I hope the Foundation team:
- firmly intends to not break existing code in a whim, including code which relies on its bugs/quirks/features.
- was prepared for a "culture clash" as they decided to open up their plans to this forum.
I think it is important that we do not throw "why don't you just" sentences to the Foundation team, or blame design decisions in a hurry and without consideration.
Since Swift was introduced, we have all seen Foundation make progress towards a better Swift integration. It would be respectful to acknowledge that the Foundation team is quite aware of frictions with the new language. The mere presence of those new FOU proposals is a clear sign that they are looking to accelerate this process, and are looking for feedback, support, and contributions. I understand that many years of complete opacity and "black hole" radars have created frustration.

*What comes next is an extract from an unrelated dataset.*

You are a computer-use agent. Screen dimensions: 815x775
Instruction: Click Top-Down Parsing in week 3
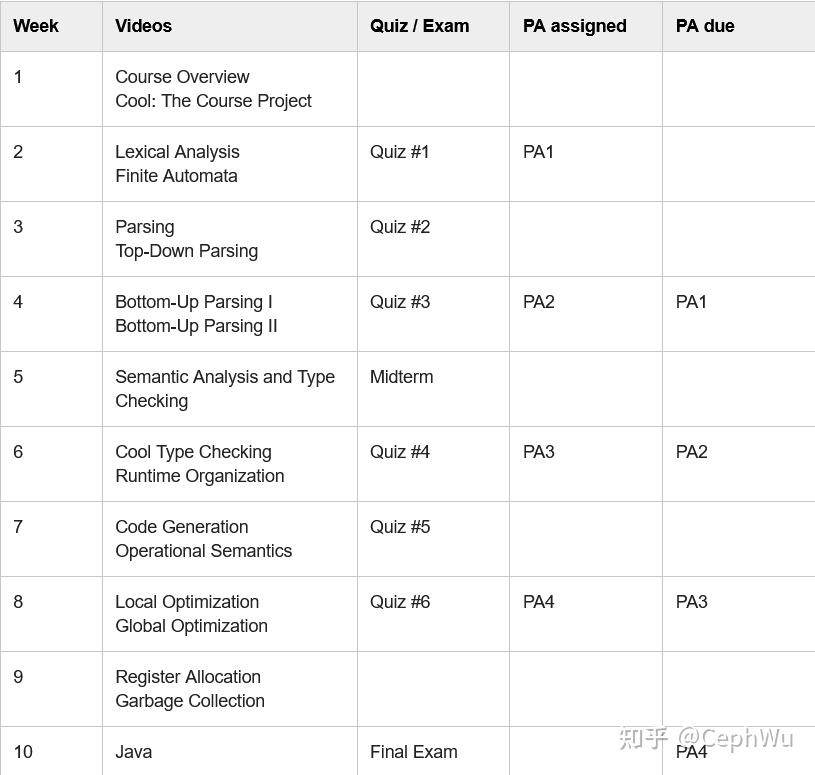click(x=186, y=251)
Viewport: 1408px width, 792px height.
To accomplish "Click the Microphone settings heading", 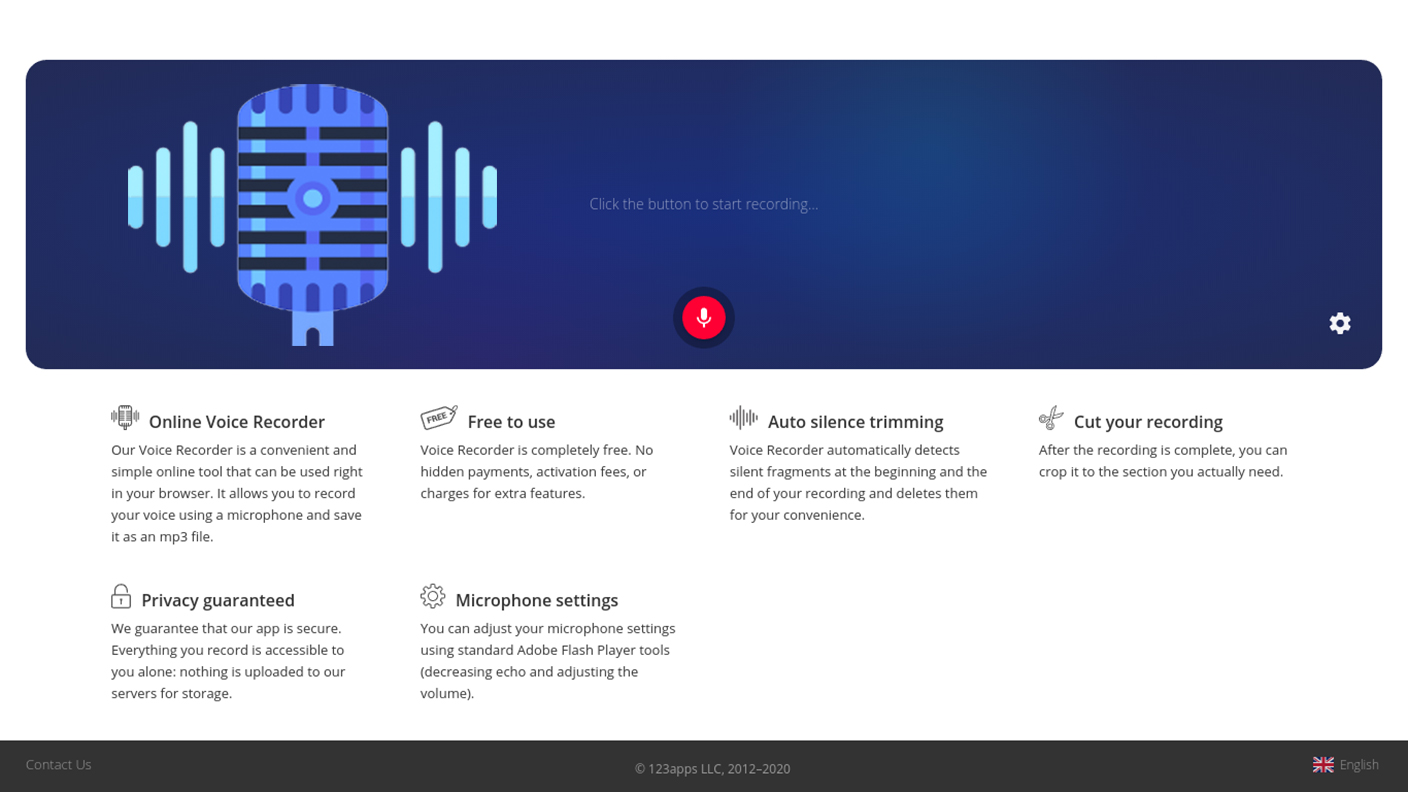I will coord(537,600).
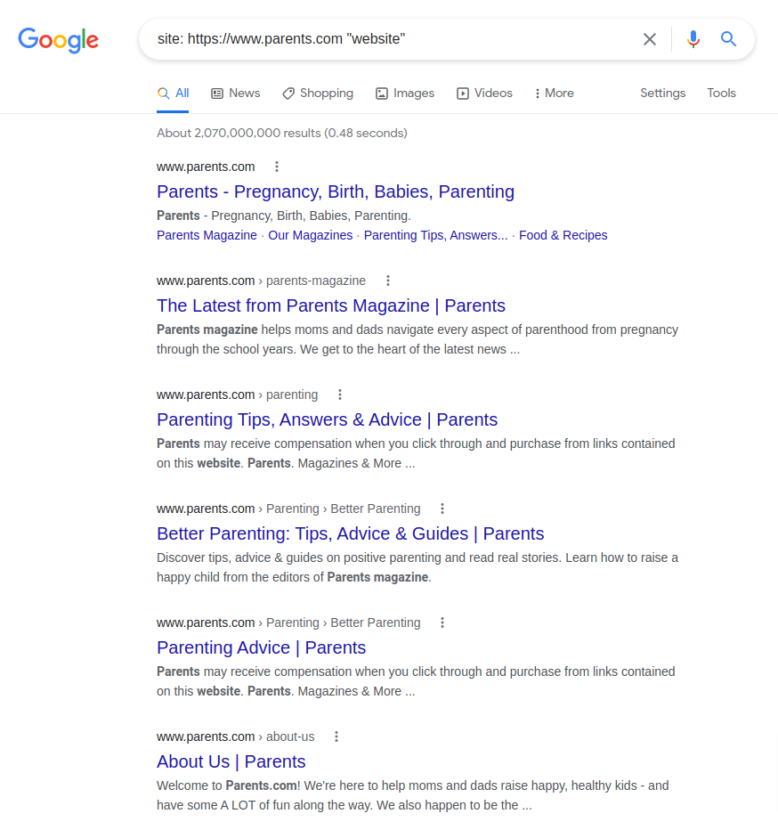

But irony, disregard, and "api-ageism" are rhetorical tools that are unlikely to have the desired effect - and are painful to read.
A backward-compatible solution for the Foundation.URL cache issues could be to phase out apis and behaviors that go against immutability, thread-safety and Swift concurrency, and generally hinder progress (through deprecation, or Pitch: Unavailability from asynchronous contexts). Those legacy apis would be replaced with new ones, available from both ObjC and Swift. Or those legacy apis would not be replaced at all, leaving the job to another Core Swift library (stdlib, Swift System, ...).